Just purchased Puerto Rico.
Out of the other board games I've purchased recently, including Pandemic, Ghost Stories, and Lord of the Rings: The Card Game, Puerto Rico seems more difficult to grasp, and I've been busting my brains out - watching youtube videos and re-reading the instruction manual - trying to get it.
The problem is I've never played a resource-based board game like Puerto Rico, so I don't have much of a point of reference. With Lord of the Rings Card game, I understood the fundamentals from my experience playing Magic the Gathering. I'll be studying from the ground up with Puerto Rico, and I'm hoping it'll end up being worth it.
It actually is pretty easy, but I also had trouble reading the instructions. It is because there is not really more to it than the roles, and only when you know them all you understand the game.
Maybe if you know the very essence of the roles you understand how the game works.
The Settler: Can take a quarry and place it on your field.
The Mayor: Can take colonists and place it on your quarrys/buildings to activate them.
The Builder: Allows you pay for a building that gives bonuses if they are activated and are worth points.
The Craftsman: Produces goods based on what quarrys are activated
The Trader: Allows you to sell a good for money
The Captain: Allows you to ship goods that give you points.
The Prospectors (sometimes not used): Gain money.

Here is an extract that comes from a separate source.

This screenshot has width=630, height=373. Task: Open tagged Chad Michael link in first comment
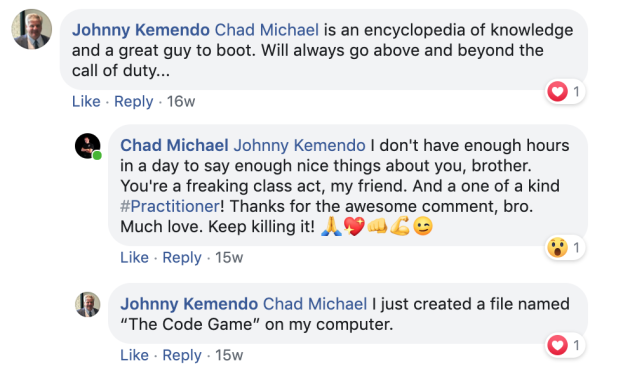tap(267, 30)
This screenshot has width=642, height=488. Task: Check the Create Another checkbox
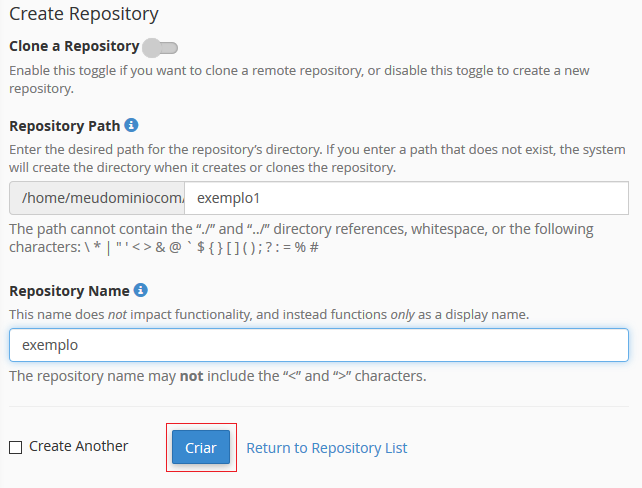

These are basically the essentials of the game, and you can see how they work with each other. So for example you first need to use The Craftsman to gain goods before you use The Captain or The Trader.
When everything clicks, the game is pretty easy to do as the rest of the mechanics are easy. It takes some time to read what the buildings do exactly, but you can just keep the rules as a reference for that.